Trump Meets Putin, Fed Testimony and Health Care Costs
- Whatever you do, don’t call it a summit: The meeting between President Trump and Russian President Vladimir Putin, currently underway, is just a meeting. But as the White House tried to play down the importance of the meeting on Sunday, President Trump said he will ask about Russian “meddling” in the election. Which, if it happened, he said, was the fault of the Democrats and the Obama administration, of course.
- Asked if he would request that Russia extradite the 12 Russian intelligence agents who were indicted last week on charges they sought to interfere in the American presidential election, President Trump responded, “I hadn’t thought of that.” He allowed that “certainly I’ll be asking about it, but again, this was during the Obama Administration.” It’s almost certain, however, that the Russians were indicted by Trump’s own Justice Department.
- Who is America’s biggest foe globally? A natural question, of course, on the eve of a summit, er, meeting with Russia. The answer, according to the president? The European Union, because of “what they do to us on trade.” In response, the president of the European Council, tweeted, “Whoever says we are foes is spreading fake news.” On Thursday, the Brookings Institution will examine the confusion, hosting “No Friends, No Enemies?

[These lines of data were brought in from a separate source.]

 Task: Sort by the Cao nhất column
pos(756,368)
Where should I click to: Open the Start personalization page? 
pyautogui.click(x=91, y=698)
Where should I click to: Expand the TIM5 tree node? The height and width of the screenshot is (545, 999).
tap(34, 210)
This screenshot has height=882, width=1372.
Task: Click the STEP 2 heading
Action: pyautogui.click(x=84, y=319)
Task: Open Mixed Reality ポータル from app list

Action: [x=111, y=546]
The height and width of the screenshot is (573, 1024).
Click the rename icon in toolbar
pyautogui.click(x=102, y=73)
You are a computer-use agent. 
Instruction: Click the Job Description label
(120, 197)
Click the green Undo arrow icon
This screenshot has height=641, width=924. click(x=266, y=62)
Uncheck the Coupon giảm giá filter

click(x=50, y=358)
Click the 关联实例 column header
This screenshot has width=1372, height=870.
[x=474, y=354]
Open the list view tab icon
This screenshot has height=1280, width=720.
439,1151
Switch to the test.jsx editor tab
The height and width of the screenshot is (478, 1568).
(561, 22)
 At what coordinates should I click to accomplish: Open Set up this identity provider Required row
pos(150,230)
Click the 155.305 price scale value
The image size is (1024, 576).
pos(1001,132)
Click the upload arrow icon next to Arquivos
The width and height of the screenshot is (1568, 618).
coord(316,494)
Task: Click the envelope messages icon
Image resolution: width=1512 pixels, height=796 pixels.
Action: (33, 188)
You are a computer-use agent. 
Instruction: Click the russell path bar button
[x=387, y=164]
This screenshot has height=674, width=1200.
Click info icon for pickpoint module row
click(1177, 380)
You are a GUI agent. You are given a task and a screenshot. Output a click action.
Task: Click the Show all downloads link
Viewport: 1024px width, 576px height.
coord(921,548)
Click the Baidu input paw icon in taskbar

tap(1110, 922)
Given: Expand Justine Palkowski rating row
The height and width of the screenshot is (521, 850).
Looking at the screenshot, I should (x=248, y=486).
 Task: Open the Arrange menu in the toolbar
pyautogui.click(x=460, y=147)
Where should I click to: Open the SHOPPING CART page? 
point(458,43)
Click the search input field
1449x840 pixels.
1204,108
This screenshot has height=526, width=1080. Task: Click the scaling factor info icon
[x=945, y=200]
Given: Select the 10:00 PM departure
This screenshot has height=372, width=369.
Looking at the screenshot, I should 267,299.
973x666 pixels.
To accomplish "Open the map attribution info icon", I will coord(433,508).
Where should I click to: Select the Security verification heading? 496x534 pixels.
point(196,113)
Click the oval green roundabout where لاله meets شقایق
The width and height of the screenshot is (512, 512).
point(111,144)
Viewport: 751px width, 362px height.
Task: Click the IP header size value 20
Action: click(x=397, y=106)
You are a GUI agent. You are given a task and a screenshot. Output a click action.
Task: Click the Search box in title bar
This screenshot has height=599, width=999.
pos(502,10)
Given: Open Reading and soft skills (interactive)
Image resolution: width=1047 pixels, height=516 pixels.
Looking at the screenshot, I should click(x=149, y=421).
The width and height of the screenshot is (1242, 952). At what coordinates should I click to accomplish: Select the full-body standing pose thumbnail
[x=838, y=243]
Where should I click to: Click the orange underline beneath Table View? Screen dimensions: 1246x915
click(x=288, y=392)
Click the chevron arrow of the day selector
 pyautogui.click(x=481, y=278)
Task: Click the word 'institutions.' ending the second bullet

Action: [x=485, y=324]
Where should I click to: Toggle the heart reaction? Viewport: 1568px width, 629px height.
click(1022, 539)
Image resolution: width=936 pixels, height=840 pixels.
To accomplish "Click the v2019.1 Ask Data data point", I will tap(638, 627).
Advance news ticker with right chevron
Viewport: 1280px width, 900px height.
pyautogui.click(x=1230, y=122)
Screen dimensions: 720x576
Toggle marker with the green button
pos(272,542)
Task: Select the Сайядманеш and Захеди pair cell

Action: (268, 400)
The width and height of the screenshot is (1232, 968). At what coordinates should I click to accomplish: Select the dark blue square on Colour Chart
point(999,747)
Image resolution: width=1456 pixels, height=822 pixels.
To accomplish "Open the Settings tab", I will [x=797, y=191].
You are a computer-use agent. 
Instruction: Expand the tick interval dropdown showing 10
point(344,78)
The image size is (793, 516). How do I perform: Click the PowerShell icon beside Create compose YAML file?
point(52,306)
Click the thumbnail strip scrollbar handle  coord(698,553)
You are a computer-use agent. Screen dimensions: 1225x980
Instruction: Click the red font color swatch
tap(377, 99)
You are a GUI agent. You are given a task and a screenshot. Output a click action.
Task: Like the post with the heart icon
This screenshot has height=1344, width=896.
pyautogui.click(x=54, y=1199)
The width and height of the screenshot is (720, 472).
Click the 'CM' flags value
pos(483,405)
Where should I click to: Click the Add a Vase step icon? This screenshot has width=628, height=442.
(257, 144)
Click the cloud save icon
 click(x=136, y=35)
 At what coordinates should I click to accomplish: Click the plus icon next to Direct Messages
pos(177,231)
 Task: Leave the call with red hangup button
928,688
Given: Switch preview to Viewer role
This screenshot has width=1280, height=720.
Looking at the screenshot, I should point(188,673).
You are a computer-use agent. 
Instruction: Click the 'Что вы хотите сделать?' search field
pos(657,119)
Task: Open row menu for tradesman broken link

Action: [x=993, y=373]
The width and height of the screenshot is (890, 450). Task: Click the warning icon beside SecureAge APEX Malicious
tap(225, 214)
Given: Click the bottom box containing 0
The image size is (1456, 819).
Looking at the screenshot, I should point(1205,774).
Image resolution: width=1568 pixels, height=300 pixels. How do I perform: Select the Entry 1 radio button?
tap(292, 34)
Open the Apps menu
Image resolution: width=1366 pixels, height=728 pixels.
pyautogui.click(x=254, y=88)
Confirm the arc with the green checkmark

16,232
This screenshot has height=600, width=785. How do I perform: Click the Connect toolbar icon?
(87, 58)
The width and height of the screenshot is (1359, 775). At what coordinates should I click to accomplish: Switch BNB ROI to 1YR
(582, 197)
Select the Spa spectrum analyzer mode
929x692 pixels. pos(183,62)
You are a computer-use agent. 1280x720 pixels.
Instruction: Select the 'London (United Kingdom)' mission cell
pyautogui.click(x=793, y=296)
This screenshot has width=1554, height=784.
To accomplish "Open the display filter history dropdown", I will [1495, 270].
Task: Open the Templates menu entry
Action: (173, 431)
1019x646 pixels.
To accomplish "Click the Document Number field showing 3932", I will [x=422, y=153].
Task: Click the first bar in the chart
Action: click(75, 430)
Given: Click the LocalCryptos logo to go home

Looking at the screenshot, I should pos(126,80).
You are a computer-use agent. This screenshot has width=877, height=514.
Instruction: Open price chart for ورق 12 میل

Trans-Atlantic Relations After Trump’s Europe Trip.”
- President Trump’s European adventure last week also included a visit with the North Atlantic Treaty Organization, at which the president said Germany was “captive to Russia” because of its dependence on Russian oil and gas. Perhaps the state of NATO could best be summed up by this photo. On Thursday, the Center for Strategic and International Studies hosts “From Washington to Brussels: A Discussion on the 2018 NATO Summit.”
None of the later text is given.